Le syndrome d’apnées obstructives du sommeil (SAOS) n’est pas
sans retentir sur la sexualité du fait même de ses symptômes/signes
cliniques et des modalités de l’oxygénothérapie nocturne. Ce sujet
est souvent évoqué chez l’homme, et chez la femme, tout prête à
penser qu’il n’en va guère autrement. La ménopause pourrait
interférer avec l’expression du dysfonctionnement sexuel. C’est du
moins ce que suggèrent les résultats d’une étude cas-témoins dans
laquelle ont été incluses 103 femmes toutes atteintes d’un SAOS,
dont 43 en préménopause (âge moyen, 42,1 ± 4,9) et 58 ménopausées
(âge moyen, 59,9 ± 4,8 ans).
Trois échellles ont été utilisées pour évaluer les troubles
fonctionnels et l’humeur, respectivement la Epworth
sleepiness scale (ESS), le Beck Depression Inventory (BDI) et un
index dit Female Sexual Function Index (FSFI).

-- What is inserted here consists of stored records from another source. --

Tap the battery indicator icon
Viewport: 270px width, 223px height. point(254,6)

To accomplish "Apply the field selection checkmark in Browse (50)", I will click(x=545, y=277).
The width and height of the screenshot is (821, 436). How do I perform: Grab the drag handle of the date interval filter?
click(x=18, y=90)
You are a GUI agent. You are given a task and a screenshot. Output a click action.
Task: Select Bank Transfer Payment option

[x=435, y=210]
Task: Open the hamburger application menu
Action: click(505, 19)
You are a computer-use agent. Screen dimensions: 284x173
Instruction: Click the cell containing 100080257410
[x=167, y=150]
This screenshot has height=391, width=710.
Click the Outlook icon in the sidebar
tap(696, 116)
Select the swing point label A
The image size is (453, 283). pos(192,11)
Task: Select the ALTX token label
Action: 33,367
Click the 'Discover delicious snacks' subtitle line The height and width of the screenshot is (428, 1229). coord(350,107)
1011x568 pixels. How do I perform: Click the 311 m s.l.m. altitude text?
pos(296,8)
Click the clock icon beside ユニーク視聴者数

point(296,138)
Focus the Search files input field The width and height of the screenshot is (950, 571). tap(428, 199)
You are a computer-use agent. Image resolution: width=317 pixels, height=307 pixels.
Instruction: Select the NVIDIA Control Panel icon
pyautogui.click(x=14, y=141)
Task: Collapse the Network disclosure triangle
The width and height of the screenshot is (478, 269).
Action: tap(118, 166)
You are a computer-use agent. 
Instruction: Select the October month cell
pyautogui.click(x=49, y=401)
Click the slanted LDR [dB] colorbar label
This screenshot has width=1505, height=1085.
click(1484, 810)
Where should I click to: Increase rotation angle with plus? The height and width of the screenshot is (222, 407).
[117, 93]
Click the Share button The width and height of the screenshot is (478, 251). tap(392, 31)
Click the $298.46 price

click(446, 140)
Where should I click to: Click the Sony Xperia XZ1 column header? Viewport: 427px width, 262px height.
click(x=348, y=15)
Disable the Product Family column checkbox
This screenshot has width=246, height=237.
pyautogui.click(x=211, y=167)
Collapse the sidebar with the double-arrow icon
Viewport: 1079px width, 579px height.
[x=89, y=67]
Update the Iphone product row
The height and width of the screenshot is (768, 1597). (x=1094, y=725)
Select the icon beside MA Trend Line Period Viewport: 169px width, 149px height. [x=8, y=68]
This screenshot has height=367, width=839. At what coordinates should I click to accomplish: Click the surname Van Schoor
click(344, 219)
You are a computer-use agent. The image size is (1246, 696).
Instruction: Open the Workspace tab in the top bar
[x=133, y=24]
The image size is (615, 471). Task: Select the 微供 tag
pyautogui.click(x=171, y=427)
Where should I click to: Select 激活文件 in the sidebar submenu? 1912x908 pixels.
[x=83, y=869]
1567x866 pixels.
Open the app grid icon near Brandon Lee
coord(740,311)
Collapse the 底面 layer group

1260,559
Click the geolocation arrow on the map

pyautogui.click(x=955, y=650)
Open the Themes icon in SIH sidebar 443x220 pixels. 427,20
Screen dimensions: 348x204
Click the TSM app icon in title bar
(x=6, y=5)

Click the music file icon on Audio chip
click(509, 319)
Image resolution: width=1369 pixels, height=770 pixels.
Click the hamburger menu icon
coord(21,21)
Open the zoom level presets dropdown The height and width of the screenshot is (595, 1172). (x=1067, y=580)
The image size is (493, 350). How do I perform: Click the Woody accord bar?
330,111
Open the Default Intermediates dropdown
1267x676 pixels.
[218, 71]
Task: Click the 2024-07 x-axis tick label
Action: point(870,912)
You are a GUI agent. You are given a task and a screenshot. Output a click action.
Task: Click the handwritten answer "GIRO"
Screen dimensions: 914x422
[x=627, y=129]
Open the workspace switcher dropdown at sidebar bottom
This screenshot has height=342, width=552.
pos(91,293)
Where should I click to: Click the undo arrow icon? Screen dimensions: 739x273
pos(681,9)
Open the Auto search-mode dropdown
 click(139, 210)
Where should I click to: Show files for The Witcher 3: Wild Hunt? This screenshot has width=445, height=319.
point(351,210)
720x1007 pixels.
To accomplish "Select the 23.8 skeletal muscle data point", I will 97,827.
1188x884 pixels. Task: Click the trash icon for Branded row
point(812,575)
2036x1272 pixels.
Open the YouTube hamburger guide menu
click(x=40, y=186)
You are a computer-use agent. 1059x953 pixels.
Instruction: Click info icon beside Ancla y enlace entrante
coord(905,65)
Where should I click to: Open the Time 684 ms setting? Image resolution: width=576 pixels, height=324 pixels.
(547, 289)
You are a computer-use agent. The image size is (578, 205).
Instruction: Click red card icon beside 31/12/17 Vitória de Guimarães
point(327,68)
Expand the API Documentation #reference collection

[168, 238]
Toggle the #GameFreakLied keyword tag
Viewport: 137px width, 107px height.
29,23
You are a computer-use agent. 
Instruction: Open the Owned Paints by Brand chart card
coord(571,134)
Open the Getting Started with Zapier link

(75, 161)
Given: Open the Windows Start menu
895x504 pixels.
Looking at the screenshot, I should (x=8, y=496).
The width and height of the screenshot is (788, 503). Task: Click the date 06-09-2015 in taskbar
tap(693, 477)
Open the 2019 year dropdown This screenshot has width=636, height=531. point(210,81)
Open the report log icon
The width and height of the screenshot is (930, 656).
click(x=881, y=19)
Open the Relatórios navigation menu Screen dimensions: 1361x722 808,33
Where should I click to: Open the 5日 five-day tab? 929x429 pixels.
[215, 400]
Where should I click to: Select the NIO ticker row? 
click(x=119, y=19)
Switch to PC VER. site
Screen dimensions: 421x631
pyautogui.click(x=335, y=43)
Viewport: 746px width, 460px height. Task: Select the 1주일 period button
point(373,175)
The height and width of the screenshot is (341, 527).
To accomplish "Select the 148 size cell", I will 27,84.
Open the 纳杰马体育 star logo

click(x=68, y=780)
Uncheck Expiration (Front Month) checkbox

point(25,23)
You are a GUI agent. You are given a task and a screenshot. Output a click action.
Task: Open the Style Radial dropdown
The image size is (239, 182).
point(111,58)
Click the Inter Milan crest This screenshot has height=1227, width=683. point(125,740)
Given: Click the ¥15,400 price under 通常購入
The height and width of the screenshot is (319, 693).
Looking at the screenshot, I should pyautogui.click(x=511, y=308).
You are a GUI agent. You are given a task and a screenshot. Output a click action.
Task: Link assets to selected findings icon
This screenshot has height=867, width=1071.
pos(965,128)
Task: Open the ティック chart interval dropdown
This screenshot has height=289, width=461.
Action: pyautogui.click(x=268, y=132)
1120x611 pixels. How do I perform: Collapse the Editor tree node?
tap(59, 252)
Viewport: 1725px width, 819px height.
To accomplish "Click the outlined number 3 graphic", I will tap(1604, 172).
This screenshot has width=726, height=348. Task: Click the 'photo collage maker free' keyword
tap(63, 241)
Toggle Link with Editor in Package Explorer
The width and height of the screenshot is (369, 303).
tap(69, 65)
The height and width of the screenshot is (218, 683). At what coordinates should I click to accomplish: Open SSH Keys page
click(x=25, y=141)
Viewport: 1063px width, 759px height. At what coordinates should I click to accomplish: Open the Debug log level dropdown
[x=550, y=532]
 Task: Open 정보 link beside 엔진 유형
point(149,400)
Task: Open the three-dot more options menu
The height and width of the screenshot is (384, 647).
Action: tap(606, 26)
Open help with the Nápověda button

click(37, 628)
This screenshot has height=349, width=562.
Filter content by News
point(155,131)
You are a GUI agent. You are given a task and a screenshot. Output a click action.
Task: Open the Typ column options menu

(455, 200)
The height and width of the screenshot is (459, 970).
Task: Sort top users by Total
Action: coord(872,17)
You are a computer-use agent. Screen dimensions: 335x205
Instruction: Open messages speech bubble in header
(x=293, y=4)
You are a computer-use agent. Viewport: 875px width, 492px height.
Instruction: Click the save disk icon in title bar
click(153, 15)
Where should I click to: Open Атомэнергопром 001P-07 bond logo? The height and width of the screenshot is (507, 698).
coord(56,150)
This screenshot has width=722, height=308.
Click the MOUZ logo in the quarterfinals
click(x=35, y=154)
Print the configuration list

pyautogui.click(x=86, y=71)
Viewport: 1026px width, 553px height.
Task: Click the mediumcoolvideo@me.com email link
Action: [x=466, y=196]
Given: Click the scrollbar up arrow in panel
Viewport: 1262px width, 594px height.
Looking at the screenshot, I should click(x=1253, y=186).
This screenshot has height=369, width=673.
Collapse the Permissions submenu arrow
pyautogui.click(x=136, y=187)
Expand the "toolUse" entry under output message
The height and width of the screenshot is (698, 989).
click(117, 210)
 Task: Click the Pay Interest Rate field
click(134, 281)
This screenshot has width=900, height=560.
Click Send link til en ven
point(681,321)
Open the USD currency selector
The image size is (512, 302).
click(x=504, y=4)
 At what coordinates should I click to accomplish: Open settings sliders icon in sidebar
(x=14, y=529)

En outre, sur le plan biologique, ont été mesurés, de façon
systématique, les taux plasmatiques de testostérone, d’estradiol et
de progestérone.
Le bilan a été complété par un enregistrement polysomnographique
nocturne qui a permis d’évaluer l’index d’aphées et d’hypopnées
(IAH) et de constituer ainsi deux groupes, selon la valeur de ce
dernier : (1) peu ou pas sévère (IAH : 10-30) ; (2) sévère (IAH
> 30). Un groupe témoin a, pour sa part, été composé de sujets
sains, notamment sans SAOS.
Un syndrome sévère a été associé à des scores FSFI moyens bas
que la femme soit ménopausée ou « préménopausée » (respectivement
16,5 ± 4,0 et 16,9 ± 4,7), comparativement aux formes cliniques peu
ou pas sévères [23,4 ± 5,5 (p < 0,01) et 21,8 ± 7,5, (p <
0,05)] et comparativement aux groupes témoins [27,0 ± 5,5, (p <
0,01) et 24,0 ± 6,7(p < 0,01)].
Parmi les paramètres hormonaux, seuls les taux
plasmatiques de progestérone ont été significativement corrélés aux
valeurs du score FSFI (r = 0,39 ; p < 0,01). De fait, en cas de
SAOS sévère chez les femmes en préménopause, les taux de cette
hormone se sont avérés être significativement plus bas versus les
formes peu sévères (p < 0,01) et versus les témoins (p <
0,01).
En bref, comme on pouvait s’y attendre, le SAOS chez les femmes
ménopausées ou non retentit sur le fonctionnement sexuel. La
relation est du type dose-effet chez les femmes ménopausées. La
progestérone pourrait jouer un rôle clé dans ces associations, tout
au moins chez les femmes en préménopause, ce qui reste à
confirmer.
Dr Peter Stratford
Stavaras C et coll. : Sexual function in pre- and post-menopausal women with obstructive sleep apnea syndrome. Int J Impot Res. 2012. Publication avancée en ligne le 7 juin 2012.